TASK DIRECTIONS => Count up the lines below that hold "mode", then give that count by itself.

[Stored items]
************

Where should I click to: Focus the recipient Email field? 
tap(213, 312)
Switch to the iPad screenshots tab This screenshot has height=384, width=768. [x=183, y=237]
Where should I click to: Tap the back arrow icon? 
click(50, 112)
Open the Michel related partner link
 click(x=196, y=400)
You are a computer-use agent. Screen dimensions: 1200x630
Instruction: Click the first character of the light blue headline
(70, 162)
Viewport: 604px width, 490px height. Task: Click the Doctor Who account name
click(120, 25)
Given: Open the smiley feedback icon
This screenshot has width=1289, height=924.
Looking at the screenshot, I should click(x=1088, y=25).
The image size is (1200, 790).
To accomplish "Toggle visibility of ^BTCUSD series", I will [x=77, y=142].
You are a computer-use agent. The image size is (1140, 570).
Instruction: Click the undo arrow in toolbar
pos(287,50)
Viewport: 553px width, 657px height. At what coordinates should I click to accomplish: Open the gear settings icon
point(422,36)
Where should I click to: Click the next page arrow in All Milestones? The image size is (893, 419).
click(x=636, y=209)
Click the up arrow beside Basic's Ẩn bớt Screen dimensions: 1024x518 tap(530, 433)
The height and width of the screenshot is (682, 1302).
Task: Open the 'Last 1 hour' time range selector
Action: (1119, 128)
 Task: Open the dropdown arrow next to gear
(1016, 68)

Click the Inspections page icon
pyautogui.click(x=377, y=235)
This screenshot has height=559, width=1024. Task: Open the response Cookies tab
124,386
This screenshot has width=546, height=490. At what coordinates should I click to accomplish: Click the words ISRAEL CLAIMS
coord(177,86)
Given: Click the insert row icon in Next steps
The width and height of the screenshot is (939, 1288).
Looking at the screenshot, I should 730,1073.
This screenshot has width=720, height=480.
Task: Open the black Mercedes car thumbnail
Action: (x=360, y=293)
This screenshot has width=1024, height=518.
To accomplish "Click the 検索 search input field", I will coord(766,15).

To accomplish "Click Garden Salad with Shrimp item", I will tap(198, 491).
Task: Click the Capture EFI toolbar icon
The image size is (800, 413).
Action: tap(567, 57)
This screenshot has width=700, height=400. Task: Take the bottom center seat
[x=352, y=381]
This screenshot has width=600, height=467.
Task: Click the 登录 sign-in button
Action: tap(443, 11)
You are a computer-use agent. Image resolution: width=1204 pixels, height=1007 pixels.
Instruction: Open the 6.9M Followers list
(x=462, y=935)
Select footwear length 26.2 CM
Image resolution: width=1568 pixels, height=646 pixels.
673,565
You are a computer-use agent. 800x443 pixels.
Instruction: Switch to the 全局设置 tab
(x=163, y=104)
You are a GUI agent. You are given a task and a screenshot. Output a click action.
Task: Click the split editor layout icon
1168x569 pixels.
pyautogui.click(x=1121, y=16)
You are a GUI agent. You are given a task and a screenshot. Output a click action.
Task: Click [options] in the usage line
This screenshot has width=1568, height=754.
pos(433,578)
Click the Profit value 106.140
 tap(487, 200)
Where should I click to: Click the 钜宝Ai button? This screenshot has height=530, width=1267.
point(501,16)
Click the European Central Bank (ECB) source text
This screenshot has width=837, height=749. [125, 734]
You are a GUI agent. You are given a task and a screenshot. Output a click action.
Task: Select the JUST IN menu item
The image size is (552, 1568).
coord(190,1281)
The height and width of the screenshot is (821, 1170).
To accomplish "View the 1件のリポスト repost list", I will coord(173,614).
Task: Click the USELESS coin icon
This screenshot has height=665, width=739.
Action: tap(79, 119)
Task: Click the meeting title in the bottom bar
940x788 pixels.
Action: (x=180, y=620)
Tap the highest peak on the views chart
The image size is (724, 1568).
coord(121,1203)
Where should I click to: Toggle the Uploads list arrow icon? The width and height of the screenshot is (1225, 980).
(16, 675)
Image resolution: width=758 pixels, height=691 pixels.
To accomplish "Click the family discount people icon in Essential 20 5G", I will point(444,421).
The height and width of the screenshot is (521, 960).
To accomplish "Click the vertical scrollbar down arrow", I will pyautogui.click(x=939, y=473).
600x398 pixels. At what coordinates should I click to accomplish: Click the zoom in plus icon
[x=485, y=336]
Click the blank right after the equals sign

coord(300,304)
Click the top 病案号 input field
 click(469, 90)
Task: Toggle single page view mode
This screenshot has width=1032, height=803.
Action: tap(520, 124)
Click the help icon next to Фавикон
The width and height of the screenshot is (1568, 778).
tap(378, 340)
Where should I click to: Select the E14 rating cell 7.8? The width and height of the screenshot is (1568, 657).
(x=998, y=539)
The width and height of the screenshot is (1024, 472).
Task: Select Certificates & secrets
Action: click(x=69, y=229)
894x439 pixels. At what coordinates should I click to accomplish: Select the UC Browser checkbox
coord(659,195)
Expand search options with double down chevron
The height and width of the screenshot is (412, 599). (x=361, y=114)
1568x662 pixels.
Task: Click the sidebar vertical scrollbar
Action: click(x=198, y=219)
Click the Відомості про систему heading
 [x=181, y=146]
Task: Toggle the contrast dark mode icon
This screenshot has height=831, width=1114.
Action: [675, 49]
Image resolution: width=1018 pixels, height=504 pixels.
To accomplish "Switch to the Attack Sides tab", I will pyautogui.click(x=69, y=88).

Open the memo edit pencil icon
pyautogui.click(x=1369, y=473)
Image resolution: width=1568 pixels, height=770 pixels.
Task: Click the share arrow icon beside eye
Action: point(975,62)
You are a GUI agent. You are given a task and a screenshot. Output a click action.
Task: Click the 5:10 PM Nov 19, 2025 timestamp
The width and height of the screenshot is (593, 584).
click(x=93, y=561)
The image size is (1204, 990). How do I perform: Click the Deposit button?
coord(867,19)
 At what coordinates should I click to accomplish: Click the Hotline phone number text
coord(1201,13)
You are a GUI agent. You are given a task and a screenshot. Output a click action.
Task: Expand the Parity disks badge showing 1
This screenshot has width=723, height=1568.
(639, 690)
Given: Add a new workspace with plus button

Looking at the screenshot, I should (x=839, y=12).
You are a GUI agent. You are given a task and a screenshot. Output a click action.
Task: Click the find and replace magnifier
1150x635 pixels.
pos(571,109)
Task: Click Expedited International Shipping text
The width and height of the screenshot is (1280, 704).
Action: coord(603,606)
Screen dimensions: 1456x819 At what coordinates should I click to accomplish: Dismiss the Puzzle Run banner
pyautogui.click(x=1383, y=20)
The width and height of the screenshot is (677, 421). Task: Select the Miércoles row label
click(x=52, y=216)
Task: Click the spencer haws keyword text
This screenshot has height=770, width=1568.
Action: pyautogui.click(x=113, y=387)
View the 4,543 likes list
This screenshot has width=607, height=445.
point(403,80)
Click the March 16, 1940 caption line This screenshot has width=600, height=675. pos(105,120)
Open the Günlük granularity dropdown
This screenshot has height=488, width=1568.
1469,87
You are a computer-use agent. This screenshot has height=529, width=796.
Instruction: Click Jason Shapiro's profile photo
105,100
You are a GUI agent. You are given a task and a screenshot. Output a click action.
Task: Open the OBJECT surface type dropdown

************

WRITTEN RESPONSE => 2